This work addresses high-speed multi-suction-cup grasping in warehouse settings involving disordered stacking and open-set objects. Method: We propose a sparse-annotation–guided, multimodal (RGB/depth/semantic segmentation) visual encoder trained on real industrial data to predict grasp success probability. To our knowledge, this is the first approach to jointly optimize multimodal pretraining and domain-specific fine-tuning in large-scale deployment; we find that cross-modal relationships are effectively captured during pretraining, enabling high inference accuracy even with partial modality inputs. Contributions/Results: (1) A lightweight, low-latency, cross-domain multimodal grasping model; (2) Significant success-rate improvements on challenging datasets featuring large objects, severe occlusion, and deformable container-like items; (3) Real-world validation confirming industrial-grade throughput, real-time performance (<50 ms latency), and strong generalization to open-set objects and complex stacking configurations.
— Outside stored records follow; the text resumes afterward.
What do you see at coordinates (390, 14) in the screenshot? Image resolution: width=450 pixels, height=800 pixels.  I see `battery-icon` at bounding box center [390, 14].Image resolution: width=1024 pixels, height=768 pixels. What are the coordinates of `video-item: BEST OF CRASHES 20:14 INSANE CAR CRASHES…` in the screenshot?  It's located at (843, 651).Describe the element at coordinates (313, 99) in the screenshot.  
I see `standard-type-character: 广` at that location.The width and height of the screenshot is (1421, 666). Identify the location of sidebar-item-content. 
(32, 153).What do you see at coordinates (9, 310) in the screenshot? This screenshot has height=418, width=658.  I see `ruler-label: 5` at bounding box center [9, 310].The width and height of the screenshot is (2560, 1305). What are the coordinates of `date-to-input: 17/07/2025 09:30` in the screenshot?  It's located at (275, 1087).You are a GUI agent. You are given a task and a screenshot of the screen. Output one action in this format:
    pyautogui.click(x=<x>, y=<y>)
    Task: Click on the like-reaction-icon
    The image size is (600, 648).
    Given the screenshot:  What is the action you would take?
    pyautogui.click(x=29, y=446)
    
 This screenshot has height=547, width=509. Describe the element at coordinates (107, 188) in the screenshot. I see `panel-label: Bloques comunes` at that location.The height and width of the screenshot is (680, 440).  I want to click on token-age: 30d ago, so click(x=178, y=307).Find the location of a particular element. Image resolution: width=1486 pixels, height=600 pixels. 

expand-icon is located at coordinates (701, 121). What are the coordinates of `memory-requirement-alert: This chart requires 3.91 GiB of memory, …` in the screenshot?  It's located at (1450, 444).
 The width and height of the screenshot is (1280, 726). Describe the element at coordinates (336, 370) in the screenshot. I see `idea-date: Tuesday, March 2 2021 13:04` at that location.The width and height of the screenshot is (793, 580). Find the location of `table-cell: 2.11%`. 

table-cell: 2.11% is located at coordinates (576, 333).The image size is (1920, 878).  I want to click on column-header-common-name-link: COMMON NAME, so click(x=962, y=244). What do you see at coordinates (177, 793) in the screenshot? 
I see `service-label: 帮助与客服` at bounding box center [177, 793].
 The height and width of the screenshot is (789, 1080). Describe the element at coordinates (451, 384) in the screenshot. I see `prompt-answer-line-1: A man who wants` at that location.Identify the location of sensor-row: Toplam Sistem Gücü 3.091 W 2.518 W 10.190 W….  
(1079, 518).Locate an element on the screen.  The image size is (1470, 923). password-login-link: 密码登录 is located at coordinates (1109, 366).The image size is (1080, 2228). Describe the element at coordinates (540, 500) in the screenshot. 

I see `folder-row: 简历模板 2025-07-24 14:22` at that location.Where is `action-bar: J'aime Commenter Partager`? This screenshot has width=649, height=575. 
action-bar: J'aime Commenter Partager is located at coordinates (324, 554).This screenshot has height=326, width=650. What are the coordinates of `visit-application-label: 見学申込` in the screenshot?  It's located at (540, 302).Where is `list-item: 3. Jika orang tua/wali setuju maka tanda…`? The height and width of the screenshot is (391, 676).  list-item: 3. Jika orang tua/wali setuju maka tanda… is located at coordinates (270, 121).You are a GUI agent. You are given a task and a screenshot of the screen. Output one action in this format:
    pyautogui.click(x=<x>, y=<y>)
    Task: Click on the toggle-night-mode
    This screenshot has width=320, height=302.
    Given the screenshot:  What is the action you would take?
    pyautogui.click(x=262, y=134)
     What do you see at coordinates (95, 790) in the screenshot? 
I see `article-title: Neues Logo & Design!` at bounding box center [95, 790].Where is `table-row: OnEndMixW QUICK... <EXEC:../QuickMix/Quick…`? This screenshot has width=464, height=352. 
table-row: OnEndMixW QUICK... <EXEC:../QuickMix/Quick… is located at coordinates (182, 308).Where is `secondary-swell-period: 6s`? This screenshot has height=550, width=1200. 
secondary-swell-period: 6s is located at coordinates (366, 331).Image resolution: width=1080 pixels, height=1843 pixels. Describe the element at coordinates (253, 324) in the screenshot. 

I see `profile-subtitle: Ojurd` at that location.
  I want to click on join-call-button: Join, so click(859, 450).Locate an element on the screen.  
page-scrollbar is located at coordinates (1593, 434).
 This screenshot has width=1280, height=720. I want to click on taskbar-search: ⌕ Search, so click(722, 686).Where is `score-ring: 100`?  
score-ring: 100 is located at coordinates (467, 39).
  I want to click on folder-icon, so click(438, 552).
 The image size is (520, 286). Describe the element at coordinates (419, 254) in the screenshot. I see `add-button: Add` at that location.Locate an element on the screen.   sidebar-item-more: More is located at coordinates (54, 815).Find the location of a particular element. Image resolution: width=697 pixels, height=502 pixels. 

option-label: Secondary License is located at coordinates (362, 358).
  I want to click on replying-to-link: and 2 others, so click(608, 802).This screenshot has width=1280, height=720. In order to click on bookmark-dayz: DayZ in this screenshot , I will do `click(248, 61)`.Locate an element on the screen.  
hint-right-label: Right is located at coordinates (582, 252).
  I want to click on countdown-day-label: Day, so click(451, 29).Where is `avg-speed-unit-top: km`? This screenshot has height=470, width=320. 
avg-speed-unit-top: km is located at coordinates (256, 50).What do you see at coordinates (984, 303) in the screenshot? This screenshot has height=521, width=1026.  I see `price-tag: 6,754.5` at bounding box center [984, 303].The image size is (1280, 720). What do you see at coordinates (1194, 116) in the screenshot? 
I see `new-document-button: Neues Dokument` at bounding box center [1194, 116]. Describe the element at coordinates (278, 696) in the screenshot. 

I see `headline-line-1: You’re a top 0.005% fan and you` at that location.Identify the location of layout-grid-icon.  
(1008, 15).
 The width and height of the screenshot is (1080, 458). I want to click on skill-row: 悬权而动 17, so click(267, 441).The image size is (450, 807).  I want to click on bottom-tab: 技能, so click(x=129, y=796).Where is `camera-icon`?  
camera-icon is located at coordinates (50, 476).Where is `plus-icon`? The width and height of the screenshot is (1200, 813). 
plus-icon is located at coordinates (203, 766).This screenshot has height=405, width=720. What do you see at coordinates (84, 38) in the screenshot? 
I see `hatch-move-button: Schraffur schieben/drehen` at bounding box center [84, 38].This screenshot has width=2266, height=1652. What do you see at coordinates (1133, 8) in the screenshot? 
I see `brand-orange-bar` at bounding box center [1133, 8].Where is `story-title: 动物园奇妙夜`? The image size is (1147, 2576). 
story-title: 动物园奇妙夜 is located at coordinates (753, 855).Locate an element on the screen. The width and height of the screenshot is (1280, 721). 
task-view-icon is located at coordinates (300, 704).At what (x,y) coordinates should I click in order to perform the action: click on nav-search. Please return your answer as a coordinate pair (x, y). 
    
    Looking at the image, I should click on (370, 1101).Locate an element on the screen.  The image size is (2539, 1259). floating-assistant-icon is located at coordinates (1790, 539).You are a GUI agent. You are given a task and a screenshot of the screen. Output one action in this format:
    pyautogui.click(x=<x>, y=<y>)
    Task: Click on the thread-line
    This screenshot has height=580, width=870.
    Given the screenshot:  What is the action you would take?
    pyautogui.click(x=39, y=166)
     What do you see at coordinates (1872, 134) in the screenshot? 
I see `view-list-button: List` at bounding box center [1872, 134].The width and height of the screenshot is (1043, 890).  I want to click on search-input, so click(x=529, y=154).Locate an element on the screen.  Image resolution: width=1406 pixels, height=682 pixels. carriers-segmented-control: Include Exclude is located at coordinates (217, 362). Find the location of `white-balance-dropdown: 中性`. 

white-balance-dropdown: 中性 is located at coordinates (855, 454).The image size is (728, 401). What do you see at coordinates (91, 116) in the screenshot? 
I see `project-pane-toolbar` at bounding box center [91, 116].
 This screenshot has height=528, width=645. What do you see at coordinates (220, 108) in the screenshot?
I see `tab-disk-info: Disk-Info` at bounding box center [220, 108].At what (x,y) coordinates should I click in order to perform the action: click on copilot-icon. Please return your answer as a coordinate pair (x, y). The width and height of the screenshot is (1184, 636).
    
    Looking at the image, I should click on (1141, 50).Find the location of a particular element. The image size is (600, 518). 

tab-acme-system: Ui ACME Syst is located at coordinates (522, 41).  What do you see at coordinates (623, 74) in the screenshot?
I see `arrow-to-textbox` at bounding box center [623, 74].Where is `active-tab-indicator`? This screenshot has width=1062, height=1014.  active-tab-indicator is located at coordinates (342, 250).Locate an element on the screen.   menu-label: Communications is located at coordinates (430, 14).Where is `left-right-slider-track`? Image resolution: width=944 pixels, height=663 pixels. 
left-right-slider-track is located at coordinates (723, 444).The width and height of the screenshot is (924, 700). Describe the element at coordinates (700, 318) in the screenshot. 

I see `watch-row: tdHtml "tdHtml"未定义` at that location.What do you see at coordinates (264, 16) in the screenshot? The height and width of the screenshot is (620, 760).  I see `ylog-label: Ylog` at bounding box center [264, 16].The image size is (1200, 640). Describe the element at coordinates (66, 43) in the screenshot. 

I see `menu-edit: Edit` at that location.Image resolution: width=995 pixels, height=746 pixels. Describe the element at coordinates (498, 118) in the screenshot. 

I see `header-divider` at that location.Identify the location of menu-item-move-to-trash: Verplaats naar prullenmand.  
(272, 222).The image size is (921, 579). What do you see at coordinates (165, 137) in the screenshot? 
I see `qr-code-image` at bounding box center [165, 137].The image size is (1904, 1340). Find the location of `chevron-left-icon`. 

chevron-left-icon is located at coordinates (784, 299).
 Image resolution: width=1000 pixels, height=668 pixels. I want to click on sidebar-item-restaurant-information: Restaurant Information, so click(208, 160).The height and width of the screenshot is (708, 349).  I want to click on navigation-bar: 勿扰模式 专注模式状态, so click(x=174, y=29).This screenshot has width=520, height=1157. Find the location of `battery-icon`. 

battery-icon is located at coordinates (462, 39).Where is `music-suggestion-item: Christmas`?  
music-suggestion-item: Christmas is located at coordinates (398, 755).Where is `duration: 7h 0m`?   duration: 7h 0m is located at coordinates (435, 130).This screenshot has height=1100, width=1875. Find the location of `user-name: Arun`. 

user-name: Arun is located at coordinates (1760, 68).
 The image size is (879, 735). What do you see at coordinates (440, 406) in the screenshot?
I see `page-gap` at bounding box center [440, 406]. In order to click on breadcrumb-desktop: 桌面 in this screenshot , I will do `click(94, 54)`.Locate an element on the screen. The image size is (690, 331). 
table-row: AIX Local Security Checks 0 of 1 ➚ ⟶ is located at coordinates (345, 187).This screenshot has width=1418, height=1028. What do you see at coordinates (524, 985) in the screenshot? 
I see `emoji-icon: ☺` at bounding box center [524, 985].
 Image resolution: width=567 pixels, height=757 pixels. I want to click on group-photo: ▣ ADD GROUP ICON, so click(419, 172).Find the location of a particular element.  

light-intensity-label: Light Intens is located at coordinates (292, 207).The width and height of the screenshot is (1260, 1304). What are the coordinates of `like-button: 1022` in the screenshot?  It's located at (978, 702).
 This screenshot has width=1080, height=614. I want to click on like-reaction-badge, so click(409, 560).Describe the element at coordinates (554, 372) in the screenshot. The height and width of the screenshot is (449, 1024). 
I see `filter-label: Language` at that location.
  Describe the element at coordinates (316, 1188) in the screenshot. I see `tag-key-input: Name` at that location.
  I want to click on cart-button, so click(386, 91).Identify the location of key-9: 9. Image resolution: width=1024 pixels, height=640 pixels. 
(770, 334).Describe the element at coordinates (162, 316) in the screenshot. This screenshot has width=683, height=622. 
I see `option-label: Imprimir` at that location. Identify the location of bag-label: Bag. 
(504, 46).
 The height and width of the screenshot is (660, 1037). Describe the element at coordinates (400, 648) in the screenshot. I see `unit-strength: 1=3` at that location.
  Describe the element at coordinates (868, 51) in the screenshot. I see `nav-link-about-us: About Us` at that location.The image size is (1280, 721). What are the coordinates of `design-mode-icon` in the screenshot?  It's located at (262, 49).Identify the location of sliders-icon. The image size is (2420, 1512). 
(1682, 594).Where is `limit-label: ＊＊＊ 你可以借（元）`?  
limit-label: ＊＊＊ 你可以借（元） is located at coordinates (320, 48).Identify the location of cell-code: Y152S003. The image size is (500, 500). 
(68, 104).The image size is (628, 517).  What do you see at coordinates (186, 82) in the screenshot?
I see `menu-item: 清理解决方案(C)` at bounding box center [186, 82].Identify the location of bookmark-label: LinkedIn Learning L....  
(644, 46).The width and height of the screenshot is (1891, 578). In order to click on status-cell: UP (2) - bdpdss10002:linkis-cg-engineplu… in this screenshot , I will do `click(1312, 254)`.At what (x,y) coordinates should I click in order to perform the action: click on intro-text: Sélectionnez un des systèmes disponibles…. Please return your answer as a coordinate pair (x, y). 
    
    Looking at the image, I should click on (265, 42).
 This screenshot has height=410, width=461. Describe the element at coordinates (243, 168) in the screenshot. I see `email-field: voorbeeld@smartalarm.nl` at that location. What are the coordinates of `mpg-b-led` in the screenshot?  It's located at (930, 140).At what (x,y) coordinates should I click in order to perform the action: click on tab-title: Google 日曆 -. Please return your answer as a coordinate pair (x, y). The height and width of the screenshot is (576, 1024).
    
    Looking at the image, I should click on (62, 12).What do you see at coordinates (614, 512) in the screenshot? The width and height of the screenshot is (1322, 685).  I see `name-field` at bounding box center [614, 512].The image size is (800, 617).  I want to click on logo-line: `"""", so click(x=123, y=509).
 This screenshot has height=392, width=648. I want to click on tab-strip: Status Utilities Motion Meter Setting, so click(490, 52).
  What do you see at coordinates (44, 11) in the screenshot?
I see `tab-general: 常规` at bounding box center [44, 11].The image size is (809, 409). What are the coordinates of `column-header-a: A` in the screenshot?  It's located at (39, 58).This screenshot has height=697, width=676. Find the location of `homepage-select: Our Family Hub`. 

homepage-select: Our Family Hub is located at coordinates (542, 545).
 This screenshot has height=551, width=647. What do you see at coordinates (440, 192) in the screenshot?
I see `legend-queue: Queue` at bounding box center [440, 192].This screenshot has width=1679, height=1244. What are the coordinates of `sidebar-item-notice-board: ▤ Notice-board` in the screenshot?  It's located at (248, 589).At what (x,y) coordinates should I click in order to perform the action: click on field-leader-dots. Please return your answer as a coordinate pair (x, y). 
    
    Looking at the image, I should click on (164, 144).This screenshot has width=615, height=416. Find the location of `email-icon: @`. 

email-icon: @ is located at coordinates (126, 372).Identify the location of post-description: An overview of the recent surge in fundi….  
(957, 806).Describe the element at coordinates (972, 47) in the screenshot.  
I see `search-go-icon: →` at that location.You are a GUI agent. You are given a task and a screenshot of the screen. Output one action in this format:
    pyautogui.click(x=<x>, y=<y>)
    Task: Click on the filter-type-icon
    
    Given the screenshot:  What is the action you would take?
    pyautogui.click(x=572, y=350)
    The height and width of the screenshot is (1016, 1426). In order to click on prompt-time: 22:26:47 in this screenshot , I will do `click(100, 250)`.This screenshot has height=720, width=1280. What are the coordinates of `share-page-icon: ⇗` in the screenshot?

This work demonstrates how autonomously learning aspects of robotic operation from sparsely-labeled, real-world data of deployed, engineered solutions at industrial scale can provide with solutions that achieve improved performance. Specifically, it focuses on multi-suction robot picking and performs a comprehensive study on the application of multi-modal visual encoders for predicting the success of candidate robotic picks. Picking diverse items from unstructured piles is an important and challenging task for robot manipulation in real-world settings, such as warehouses. Methods for picking from clutter must work for an open set of items while simultaneously meeting latency constraints to achieve high throughput. The demonstrated approach utilizes multiple input modalities, such as RGB, depth and semantic segmentation, to estimate the quality of candidate multi-suction picks. The strategy is trained from real-world item picking data, with a combination of multimodal pretrain and finetune. The manuscript provides comprehensive experimental evaluation performed over a large item-picking dataset, an item-picking dataset targeted to include partial occlusions, and a package-picking dataset, which focuses on containers, such as boxes and envelopes, instead of unpackaged items. The evaluation measures performance for different item configurations, pick scenes, and object types. Ablations help to understand the effects of in-domain pretraining, the impact of different modalities and the importance of finetuning. These ablations reveal both the importance of training over multiple modalities but also the ability of models to learn during pretraining the relationship between modalities so that during finetuning and inference, only a subset of them can be used as input.